### WORK ORDER
Return all lines of the records that contain the word "avatar".

── INFORMATION SUPPLIED

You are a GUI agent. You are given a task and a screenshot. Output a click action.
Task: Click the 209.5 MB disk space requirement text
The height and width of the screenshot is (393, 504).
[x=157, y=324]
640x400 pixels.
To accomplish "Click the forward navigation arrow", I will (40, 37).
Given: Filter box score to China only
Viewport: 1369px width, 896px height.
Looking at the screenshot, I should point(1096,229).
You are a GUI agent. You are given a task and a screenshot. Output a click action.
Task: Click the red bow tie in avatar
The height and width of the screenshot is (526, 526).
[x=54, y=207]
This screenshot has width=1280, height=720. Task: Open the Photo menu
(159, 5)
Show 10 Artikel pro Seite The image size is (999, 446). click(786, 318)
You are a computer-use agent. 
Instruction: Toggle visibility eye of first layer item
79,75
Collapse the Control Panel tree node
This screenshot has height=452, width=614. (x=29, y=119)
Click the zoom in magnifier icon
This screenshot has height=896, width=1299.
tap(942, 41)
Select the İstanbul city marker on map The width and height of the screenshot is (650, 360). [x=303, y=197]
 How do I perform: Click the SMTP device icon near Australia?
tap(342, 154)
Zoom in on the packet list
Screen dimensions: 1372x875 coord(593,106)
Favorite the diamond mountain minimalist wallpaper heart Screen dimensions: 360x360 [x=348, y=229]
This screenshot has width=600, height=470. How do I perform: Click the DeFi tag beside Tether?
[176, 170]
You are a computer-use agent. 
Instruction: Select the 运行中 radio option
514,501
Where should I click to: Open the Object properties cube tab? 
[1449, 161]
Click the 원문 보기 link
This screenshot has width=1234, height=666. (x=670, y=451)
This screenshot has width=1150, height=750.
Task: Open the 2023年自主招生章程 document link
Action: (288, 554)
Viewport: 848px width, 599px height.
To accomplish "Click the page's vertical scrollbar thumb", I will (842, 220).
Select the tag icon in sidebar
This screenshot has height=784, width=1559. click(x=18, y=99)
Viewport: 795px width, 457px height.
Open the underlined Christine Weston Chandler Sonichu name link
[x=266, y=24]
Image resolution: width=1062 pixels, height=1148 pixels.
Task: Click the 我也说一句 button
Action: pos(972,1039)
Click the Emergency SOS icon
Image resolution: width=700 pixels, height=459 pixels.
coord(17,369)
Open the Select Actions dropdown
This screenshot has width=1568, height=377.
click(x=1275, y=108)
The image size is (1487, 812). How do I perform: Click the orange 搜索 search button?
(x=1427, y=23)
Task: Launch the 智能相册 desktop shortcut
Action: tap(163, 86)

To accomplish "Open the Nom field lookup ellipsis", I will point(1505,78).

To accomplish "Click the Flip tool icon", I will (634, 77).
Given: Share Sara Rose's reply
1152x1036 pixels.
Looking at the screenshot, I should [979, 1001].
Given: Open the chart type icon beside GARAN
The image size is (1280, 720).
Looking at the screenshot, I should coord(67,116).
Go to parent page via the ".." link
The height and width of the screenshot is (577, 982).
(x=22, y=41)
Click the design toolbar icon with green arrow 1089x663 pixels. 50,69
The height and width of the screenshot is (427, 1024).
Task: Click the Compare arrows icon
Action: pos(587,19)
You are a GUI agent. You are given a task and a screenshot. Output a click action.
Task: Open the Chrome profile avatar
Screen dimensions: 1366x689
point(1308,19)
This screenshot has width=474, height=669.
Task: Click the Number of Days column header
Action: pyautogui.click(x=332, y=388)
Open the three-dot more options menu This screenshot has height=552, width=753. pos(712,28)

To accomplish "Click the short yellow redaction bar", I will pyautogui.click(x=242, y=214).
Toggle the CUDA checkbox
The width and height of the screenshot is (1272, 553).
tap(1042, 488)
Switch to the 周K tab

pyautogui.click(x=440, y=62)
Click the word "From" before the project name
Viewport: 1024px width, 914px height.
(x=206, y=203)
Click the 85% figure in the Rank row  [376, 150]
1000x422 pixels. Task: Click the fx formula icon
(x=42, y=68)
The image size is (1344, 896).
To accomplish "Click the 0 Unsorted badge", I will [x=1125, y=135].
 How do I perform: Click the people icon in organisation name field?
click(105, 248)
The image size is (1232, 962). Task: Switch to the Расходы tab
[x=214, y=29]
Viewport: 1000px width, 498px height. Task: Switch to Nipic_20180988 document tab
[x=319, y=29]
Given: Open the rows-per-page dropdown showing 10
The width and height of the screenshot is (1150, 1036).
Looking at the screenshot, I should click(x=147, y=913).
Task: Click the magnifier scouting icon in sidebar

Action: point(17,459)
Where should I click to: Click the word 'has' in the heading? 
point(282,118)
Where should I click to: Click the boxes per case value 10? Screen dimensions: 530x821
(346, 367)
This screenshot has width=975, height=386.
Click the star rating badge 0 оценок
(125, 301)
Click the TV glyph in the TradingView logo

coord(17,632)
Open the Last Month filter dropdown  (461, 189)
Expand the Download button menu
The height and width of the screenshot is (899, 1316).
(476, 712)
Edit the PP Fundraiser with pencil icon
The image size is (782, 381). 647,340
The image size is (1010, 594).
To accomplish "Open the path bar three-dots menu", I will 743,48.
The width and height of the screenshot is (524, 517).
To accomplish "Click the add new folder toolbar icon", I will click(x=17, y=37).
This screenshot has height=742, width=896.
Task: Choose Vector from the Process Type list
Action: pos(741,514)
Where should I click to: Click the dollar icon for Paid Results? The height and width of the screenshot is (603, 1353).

────

### SOLVED EXERCISE
Task: Click the red bow tie in avatar
Task: Open the Chrome profile avatar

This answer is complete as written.